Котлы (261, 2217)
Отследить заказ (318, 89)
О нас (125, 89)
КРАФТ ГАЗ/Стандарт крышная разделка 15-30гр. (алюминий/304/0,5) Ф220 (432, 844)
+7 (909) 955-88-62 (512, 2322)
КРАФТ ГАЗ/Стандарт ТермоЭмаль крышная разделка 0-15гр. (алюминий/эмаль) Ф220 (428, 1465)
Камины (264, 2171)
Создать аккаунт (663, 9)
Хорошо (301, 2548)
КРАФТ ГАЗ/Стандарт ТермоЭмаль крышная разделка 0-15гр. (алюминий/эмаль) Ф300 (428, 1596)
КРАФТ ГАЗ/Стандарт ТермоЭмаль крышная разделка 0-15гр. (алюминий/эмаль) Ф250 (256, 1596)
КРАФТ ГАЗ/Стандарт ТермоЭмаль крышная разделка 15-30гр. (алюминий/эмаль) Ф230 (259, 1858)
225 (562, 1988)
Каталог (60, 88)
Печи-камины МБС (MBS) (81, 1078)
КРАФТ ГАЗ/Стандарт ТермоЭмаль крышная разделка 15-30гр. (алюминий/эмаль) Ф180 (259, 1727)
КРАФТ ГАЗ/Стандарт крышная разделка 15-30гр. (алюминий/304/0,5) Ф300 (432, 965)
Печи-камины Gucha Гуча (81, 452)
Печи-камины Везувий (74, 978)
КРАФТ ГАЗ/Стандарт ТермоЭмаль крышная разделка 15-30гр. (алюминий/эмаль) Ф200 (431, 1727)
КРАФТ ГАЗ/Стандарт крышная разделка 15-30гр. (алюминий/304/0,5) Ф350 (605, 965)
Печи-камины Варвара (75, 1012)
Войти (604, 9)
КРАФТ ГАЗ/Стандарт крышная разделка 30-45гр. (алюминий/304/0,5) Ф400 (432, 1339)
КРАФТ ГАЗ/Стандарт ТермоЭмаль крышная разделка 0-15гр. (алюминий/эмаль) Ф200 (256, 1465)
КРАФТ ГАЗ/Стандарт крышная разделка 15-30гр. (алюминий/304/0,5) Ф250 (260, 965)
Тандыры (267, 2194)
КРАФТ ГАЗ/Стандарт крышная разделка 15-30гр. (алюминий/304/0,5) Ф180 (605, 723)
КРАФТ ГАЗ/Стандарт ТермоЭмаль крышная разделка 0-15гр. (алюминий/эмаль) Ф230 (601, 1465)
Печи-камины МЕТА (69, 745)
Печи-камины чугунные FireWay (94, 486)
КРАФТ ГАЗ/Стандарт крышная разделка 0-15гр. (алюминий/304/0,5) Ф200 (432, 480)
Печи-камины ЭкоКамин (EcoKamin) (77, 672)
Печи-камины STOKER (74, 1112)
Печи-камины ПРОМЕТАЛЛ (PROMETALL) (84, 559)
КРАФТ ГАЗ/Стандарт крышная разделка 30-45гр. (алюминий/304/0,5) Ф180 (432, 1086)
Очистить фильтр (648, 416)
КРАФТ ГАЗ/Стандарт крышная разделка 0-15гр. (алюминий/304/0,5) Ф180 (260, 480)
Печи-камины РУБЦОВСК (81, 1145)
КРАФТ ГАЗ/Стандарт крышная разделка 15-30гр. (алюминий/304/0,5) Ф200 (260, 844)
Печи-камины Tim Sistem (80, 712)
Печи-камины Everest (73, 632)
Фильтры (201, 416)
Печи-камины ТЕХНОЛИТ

# Work to complete
The listing above holds a line with "Ф220 (428, 1465)" and a line with "Тандыры (267, 2194)". Print the stretch from the first through the second, exactly and alone.

# Task answer
КРАФТ ГАЗ/Стандарт ТермоЭмаль крышная разделка 0-15гр. (алюминий/эмаль) Ф220 (428, 1465)
Камины (264, 2171)
Создать аккаунт (663, 9)
Хорошо (301, 2548)
КРАФТ ГАЗ/Стандарт ТермоЭмаль крышная разделка 0-15гр. (алюминий/эмаль) Ф300 (428, 1596)
КРАФТ ГАЗ/Стандарт ТермоЭмаль крышная разделка 0-15гр. (алюминий/эмаль) Ф250 (256, 1596)
КРАФТ ГАЗ/Стандарт ТермоЭмаль крышная разделка 15-30гр. (алюминий/эмаль) Ф230 (259, 1858)
225 (562, 1988)
Каталог (60, 88)
Печи-камины МБС (MBS) (81, 1078)
КРАФТ ГАЗ/Стандарт ТермоЭмаль крышная разделка 15-30гр. (алюминий/эмаль) Ф180 (259, 1727)
КРАФТ ГАЗ/Стандарт крышная разделка 15-30гр. (алюминий/304/0,5) Ф300 (432, 965)
Печи-камины Gucha Гуча (81, 452)
Печи-камины Везувий (74, 978)
КРАФТ ГАЗ/Стандарт ТермоЭмаль крышная разделка 15-30гр. (алюминий/эмаль) Ф200 (431, 1727)
КРАФТ ГАЗ/Стандарт крышная разделка 15-30гр. (алюминий/304/0,5) Ф350 (605, 965)
Печи-камины Варвара (75, 1012)
Войти (604, 9)
КРАФТ ГАЗ/Стандарт крышная разделка 30-45гр. (алюминий/304/0,5) Ф400 (432, 1339)
КРАФТ ГАЗ/Стандарт ТермоЭмаль крышная разделка 0-15гр. (алюминий/эмаль) Ф200 (256, 1465)
КРАФТ ГАЗ/Стандарт крышная разделка 15-30гр. (алюминий/304/0,5) Ф250 (260, 965)
Тандыры (267, 2194)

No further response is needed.